Explications pas à pas du texte
Les croyances dogmatiques sont plus ou moins nombreuses, suivant les temps. Elles naissent de différentes manières et peuvent changer de forme et d’objet ; mais on ne saurait faire qu’il n’y ait pas de croyances dogmatiques, c’est-à-dire d’opinions que les hommes reçoivent de confiance et sans les discuter.
Tocqueville donne ici sa définition ce qu’est une croyance dogmatique : « opinions que les hommes reçoivent de confiance et sans les discuter.« . Ce sont des discours que les hommes tiennent pour acquis sans y réfléchir. Il lui attribue deux caractéristiques essentielles : elles sont polymorphes, c’est-à-dire qu’elle ont différentes formes, qu’elle peuvent changer, se muter ; et deuxième caractéristique, il n’est pas possible de supprimer définitivement ces croyances dogmatiques : il y en aura toujours.
Si chacun entreprenait lui-même de former toutes ses opinions et de poursuivre isolément la vérité dans des chemins frayés par lui seul, il n’est pas probable qu’un grand nombre d’hommes dût jamais se réunir dans aucune croyance commune.
Cette réflexion, par laquelle Tocqueville imagine un homme qui s’isolerait pour se faire son propre avis et réfléchir uniquement par lui-même, fait écho à l’œuvre de Descartes, le Discours de la méthode, dans laquelle précisément Descartes cherche par lui-même à trouver une vérité, en s’affranchissant pour un temps des auteurs qu’ils a si longtemps étudiés.
Or, il est facile de voir qu’il n’y a pas de société qui puisse prospérer sans croyances semblables, ou plutôt n’y en a point qui subsistent ainsi; car, sans idées communes, il n’y a pas d’action commune, et, sans action commune, il existe encore des hommes, mais non un corps social.
Le ciment du corps social, pour Tocqueville, est un projet, une idée commune.

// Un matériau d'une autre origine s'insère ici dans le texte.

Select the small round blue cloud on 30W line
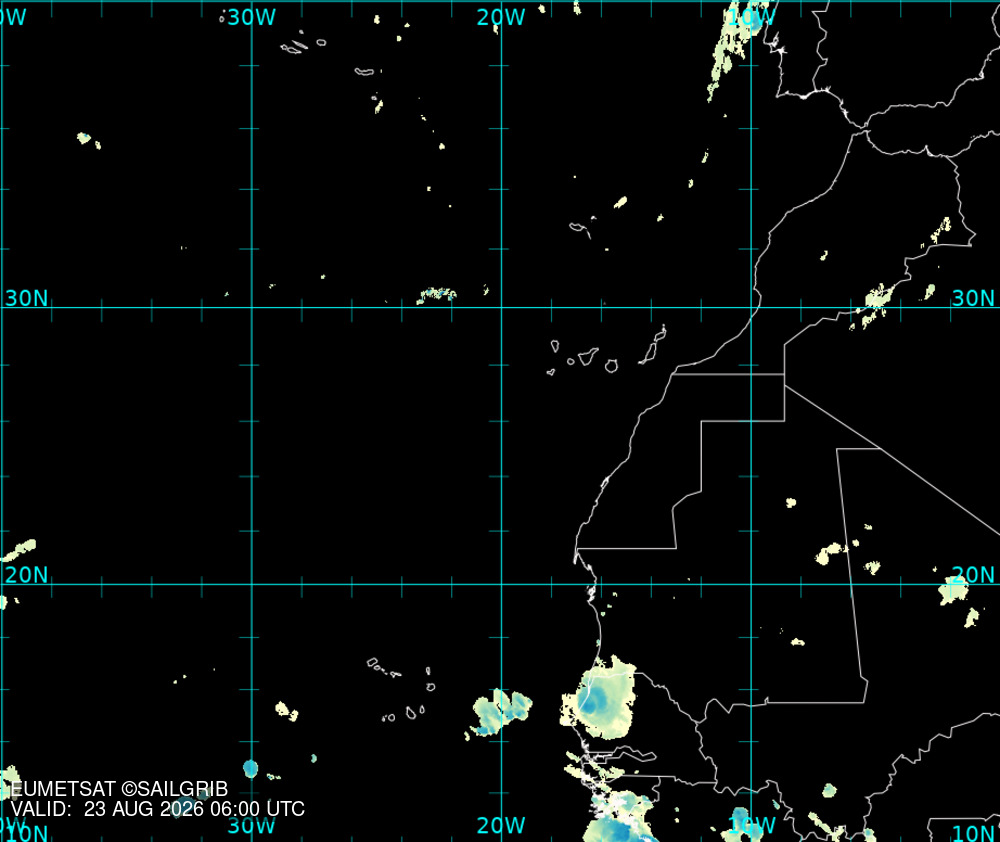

C’est une croyance commune qui relie les hommes en eux, qui en font un corps social véritablement. Ces idées communes sont donc essentielles pour une société comme Tocqueville va l’expliquer :
Pour qu’il y ait société, et, à plus forte raison, pour que cette société prospère, il faut donc que tous les esprits des citoyens soient toujours rassemblés et tenus ensemble par quelques idées principales; et cela ne saurait être, à moins que chacun d’eux ne vienne quelquefois puiser ses opinions à une même source et ne consente à recevoir un certain nombre de croyances toutes faites.
Tcoqueville rend légitime une conception qui pourrait a priori nous choquer : il est bon est nécessaire que les hommes aient des croyances dogmatiques, des idées toutes faites. C’est par ce seul moyen que les hommes sont rassemblés et à même de se former en corps social. Chacun doit donc accepter des idées communes, toutes faites, qu’il n’a pas révisées par son propre jugement exclusif.

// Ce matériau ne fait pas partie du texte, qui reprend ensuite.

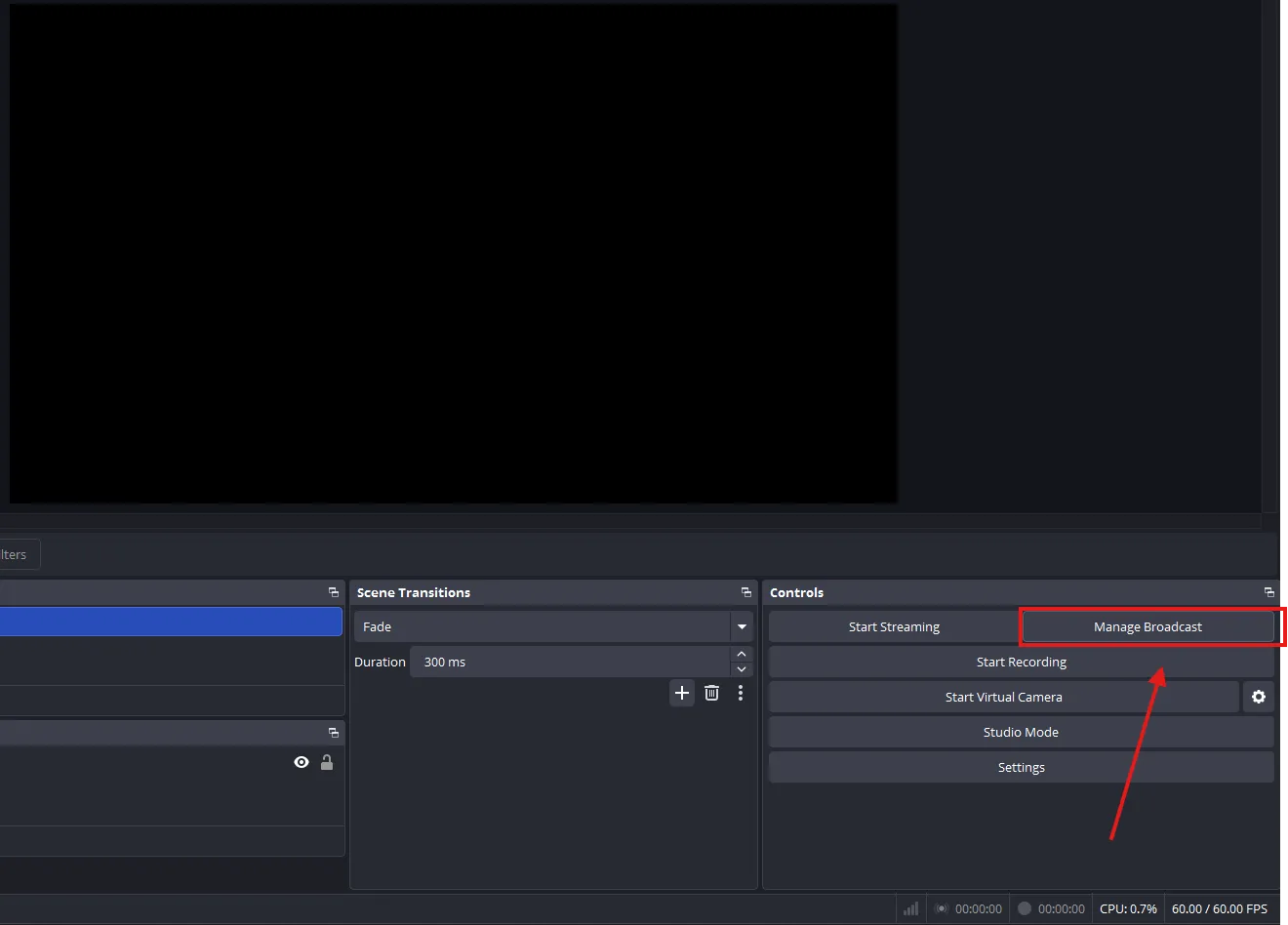
Task: Decrease transition duration with down arrow
Action: [742, 668]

Si je considère maintenant l’homme à part, je trouve que les croyances dogmatiques ne lui sont pas moins indispensables pour vivre seul que pour agir en commun avec ses semblables.

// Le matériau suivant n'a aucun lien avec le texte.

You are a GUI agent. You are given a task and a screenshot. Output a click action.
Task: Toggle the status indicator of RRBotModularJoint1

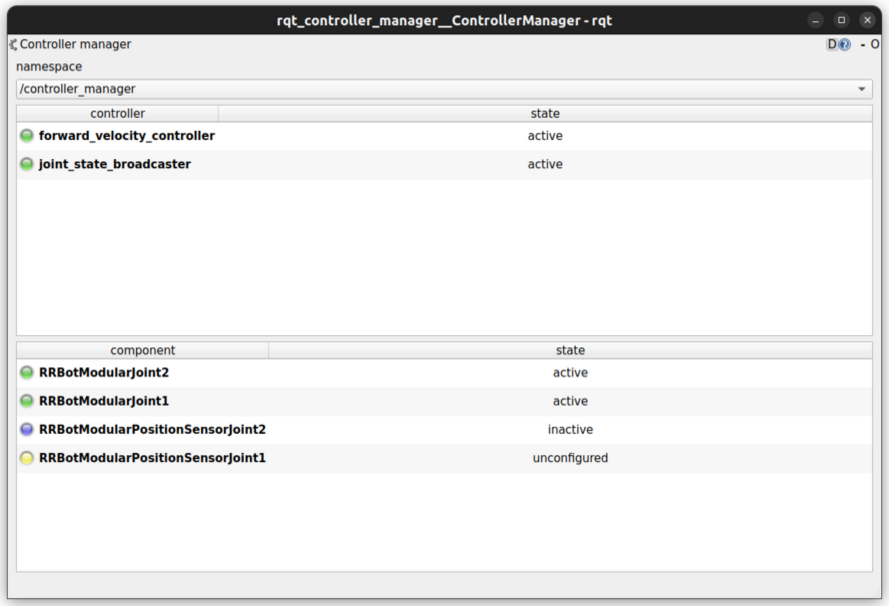tap(25, 401)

Tocqueville étend son raisonnement non seulement à l’échelle de la société, mais aussi à l’échelle individuelle, à l’échelle de l’homme. Ces croyances dogmatiques sont nécessairement pour se constituer en corps social, mais également pour vivre soi-même. L’homme est fait d’opinions toutes faites, qui lui sont essentielles pour continuer de vivre.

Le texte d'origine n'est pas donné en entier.